- [Written task 1]:
Print the entries below verbatim, starting at the line that contains "Locate an element on the screen. Image" and ending at the line that contains "coordinates (216, 426).".

- [Given text]:
☆ ☆ ☆
That is to say, our latterday Western economies – as they are set up and structured these days (and for some reason my unpractised eye is totally unable to fathom) – require far more of us to play the role of passive consumers than that of productive workers.
Does it have to be that way? I really don’t know. Wasn’t there a time, for a while, in the last quarter of the last century, that a potentially halcyon period of generous leisure activity began to be promised to our future generations? I can certainly remember the predictions made by the technologically minded stories and thinkers who dominated my scientifically influenced thought processes in my more tender years.
Of that – however – we hear little these days, it would seem. Instead, the things they tend to say now remind us we must work for less; work more flexibly; work more insecurely; and, above all, expect no guarantees whatsoever.
US trade rep Kirk: “More and more Americans question value proposition of trade… think weve traded jobs for cheap t-shirts /iPads #Davos
And it’s not just the jobs – it’s the nature of those jobs.
☆ ☆ ☆
- [Exercise inputs]:
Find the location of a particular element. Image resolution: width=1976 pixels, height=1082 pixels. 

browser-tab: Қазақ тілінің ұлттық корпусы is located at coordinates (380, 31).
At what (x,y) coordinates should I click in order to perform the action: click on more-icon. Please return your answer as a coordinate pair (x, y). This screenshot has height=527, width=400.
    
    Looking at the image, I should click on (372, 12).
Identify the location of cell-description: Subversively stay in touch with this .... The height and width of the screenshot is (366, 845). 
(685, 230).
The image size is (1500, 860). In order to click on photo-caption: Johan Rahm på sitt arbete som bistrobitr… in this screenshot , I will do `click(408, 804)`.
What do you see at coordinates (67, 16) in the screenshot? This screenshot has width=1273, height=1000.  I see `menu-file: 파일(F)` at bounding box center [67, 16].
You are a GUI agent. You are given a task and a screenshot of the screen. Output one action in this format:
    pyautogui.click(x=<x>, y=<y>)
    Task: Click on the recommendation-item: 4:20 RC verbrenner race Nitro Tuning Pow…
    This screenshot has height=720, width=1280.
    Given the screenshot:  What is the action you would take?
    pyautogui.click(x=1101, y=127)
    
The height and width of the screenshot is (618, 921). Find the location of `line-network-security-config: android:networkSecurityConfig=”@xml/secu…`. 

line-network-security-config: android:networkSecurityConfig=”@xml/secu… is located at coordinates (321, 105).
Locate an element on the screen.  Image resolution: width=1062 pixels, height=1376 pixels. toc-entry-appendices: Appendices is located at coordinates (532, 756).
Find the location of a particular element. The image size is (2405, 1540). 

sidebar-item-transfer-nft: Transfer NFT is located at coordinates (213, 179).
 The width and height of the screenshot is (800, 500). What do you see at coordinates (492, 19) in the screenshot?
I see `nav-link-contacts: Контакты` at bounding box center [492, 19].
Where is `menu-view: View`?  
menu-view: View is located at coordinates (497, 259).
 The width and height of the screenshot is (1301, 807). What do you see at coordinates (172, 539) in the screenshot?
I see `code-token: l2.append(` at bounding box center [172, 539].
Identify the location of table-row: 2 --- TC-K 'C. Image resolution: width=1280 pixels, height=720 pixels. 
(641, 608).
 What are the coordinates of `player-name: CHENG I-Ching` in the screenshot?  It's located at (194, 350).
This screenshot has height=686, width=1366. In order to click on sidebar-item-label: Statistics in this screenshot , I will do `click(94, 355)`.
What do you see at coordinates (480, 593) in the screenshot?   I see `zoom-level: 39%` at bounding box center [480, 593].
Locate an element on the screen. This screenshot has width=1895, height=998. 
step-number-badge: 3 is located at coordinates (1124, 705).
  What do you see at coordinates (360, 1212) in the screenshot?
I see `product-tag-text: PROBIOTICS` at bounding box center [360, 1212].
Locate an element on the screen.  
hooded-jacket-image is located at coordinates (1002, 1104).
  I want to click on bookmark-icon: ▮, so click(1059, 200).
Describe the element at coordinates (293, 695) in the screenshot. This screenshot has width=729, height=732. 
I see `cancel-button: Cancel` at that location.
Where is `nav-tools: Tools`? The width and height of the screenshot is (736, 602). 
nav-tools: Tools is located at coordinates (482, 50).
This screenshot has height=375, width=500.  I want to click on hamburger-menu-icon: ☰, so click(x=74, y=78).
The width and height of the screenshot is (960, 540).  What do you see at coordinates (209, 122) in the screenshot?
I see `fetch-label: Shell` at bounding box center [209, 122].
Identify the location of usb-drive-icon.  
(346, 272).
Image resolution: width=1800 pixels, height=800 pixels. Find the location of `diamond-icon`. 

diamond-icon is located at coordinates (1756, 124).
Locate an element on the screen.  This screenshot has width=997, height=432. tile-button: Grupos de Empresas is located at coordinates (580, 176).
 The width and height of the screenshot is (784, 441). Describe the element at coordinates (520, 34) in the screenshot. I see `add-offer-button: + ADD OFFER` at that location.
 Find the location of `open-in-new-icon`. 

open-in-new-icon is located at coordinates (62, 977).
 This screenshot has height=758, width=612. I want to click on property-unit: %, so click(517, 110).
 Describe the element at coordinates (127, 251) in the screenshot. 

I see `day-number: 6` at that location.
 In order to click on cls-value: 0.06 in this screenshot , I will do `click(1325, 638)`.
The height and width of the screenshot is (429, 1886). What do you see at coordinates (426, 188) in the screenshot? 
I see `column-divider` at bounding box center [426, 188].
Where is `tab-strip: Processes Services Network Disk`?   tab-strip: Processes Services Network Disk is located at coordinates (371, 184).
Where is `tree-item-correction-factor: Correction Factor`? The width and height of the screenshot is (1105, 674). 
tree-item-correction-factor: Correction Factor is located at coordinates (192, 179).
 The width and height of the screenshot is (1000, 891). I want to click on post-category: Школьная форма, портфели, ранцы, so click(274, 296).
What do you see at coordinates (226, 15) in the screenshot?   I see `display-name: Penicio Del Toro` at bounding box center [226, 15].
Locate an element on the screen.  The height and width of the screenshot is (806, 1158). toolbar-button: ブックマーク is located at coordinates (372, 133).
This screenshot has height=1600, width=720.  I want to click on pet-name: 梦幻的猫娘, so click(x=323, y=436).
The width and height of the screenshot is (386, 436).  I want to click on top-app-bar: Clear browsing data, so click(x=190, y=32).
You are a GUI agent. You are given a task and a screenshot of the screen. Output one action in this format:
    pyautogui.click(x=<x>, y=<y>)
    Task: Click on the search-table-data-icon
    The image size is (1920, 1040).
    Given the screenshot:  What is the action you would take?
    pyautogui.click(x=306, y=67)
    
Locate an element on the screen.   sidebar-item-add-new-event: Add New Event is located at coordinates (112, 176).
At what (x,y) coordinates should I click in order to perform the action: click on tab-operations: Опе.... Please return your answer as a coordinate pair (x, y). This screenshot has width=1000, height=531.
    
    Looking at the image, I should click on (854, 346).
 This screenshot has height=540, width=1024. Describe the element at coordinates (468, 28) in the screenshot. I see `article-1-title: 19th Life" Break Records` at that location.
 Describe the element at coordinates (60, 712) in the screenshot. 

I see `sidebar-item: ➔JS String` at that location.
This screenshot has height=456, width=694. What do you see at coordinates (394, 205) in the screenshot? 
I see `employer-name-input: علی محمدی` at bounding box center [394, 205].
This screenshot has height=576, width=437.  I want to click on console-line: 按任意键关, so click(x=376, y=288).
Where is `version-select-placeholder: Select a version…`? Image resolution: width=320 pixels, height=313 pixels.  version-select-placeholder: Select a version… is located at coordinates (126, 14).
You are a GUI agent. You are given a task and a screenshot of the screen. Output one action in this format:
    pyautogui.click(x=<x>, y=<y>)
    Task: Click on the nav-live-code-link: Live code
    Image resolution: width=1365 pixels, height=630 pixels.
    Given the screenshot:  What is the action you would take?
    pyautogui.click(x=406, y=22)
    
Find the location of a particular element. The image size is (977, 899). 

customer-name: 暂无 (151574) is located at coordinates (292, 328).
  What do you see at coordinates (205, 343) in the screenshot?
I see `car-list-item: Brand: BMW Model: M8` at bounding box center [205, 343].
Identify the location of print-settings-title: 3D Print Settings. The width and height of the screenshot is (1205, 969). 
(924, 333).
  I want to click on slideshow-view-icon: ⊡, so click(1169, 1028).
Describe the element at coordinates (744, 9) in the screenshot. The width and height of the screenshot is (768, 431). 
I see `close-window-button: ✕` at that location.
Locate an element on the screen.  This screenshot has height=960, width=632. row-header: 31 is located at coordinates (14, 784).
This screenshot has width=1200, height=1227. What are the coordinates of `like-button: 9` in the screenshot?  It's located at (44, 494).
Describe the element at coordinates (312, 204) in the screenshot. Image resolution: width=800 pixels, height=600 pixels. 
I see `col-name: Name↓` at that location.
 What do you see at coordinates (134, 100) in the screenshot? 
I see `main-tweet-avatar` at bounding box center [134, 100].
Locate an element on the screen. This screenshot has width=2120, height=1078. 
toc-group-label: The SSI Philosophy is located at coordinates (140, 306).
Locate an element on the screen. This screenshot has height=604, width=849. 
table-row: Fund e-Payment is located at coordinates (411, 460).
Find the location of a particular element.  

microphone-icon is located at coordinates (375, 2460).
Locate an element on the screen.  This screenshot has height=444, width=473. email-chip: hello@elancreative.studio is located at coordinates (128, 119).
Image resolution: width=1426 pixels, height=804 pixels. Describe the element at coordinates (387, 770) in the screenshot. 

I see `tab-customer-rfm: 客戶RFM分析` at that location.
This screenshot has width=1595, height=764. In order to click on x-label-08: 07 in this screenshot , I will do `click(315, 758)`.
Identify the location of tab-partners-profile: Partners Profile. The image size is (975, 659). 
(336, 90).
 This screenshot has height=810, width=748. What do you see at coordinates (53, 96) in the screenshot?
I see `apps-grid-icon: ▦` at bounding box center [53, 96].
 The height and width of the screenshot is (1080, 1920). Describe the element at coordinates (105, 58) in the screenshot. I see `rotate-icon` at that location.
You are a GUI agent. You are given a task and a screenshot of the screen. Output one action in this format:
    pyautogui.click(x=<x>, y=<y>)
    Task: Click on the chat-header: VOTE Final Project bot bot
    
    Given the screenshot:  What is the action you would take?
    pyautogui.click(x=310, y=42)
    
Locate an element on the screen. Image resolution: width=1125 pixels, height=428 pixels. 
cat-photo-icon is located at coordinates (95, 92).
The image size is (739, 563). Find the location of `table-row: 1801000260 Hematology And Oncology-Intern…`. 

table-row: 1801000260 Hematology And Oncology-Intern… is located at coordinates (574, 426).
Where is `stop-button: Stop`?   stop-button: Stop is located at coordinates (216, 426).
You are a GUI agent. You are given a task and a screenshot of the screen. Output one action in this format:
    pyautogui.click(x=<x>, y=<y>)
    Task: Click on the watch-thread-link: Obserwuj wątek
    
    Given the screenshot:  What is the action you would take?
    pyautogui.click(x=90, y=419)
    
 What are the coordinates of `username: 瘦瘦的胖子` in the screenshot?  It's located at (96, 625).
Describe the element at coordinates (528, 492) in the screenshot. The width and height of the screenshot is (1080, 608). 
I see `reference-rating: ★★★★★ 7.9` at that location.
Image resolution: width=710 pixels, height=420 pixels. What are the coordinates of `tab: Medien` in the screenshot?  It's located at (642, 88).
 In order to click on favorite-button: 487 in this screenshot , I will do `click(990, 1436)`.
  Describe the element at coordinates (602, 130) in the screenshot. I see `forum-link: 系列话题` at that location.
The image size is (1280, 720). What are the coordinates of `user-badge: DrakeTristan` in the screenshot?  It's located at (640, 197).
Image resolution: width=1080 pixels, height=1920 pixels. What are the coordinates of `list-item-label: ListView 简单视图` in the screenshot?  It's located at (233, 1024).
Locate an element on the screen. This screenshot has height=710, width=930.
☆ ☆ ☆
- [Written task 2]:
Output the passage above about work and consumption verbatim, starting at "That is to say, our" and ending at "of productive workers.".

- [Exercise solution 1]:
Locate an element on the screen. Image resolution: width=1125 pixels, height=428 pixels. 
cat-photo-icon is located at coordinates (95, 92).
The image size is (739, 563). Find the location of `table-row: 1801000260 Hematology And Oncology-Intern…`. 

table-row: 1801000260 Hematology And Oncology-Intern… is located at coordinates (574, 426).
Where is `stop-button: Stop`?   stop-button: Stop is located at coordinates (216, 426).

- [Exercise solution 2]:
That is to say, our latterday Western economies – as they are set up and structured these days (and for some reason my unpractised eye is totally unable to fathom) – require far more of us to play the role of passive consumers than that of productive workers.